Yaniv also sent screen grabs of messages she says are between her and the company, showing that she asked, "What waxing do you do? Legs? Brazilian?"
She tells the person she is transgender, and that many places have denied her.
The person responds that they're sorry but the salon is "only for ladies," and recommends another salon, providing the address.
Yaniv writes back that she is a lady, and the other person says they're going to ask an esthetician. They then respond, "She said she is not comfortable with that.

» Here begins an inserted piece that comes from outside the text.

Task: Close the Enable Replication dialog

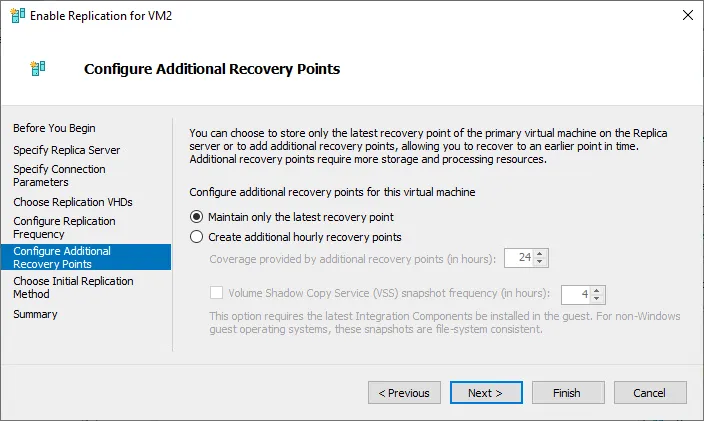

I am very sorry," and later, after Yaniv writes that she just wants a leg wax, "It's her comfortable (sic) level I can't push my workers."
The complainant said she believes case law is in her favour, citing a decision from the B.C. Human Rights Tribunal issued in October regarding complaints Yaniv made against other salons.
In the ruling, the tribunal writes in part, "I agree generally with Ms. Yaniv that a person who customarily offers women the service of waxing their arms and legs cannot discriminate between cisgender and transgender women absent a bona fide reasonable justification."
However, the tribunal goes on to say the respondents in the case convinced the group to dismiss the complaints "on the basis that they have been filed for improper motives or bad faith."
The tribunal dismissed more than half a dozen complaints in its ruling, and ordered Yaniv to pay $2,000 each to all three estheticians who filed a defence in the case.
- Read more: Trans woman who complained salons wouldn't wax genitalia ordered to pay $6K
- Full documents: 61-page tribunal ruling from October
In its statement Tuesday regarding the new case, the JCCF alleges Yaniv has yet to pay those costs.
The decision made in October was largely concerning the waxing of genitals, but two of the seven women involved were asked to remove hair from Yaniv's arms and legs.
In their case, the tribunal found it would not be substantially different whether the client is a man or woman, and one member of the group went as far as to say that at least one of those complaints was potentially justified.
Yaniv said she sees this as further evidence the tribunal will side with her when her complaint regarding She Point Beauty Studio is heard.
The JCCF quoted also mentioned the previous ruling in its statement, regarding Yaniv's comments newcomers to Canada. The centre suggests the South Asian women at She Point may have been contacted specifically because of their culture.
During the previous hearing, Yaniv acknowledged in her testimony that she had viewed estheticians' profiles on Facebook before requesting services, and had seen photos and other personal information about them.
"Having now heard the evidence in these complaints, I am satisfied that the pattern is deliberate and motivated by Ms. Yaniv's animus towards certain, non-white, immigrants to Canada and, in particular, members of the South Asian and Asian communities."
Yaniv has denied targeting immigrant women in her complaints, saying, as quoted by the tribunal, "You can't go anywhere, to any service-based business without it being an immigrant. I'm kind of stuck."
The tribunal ruling describes her testimony as being further proof of her animus, and suggests she tried to "punish" immigrant women "whom she stereotypes as hostile to the interests of the LGBTQ+ community."
She filed the complaint against She Point Beauty Studio in October, the JCCF says. A hearing date has not been set, but the centre expects the case to be heard this year.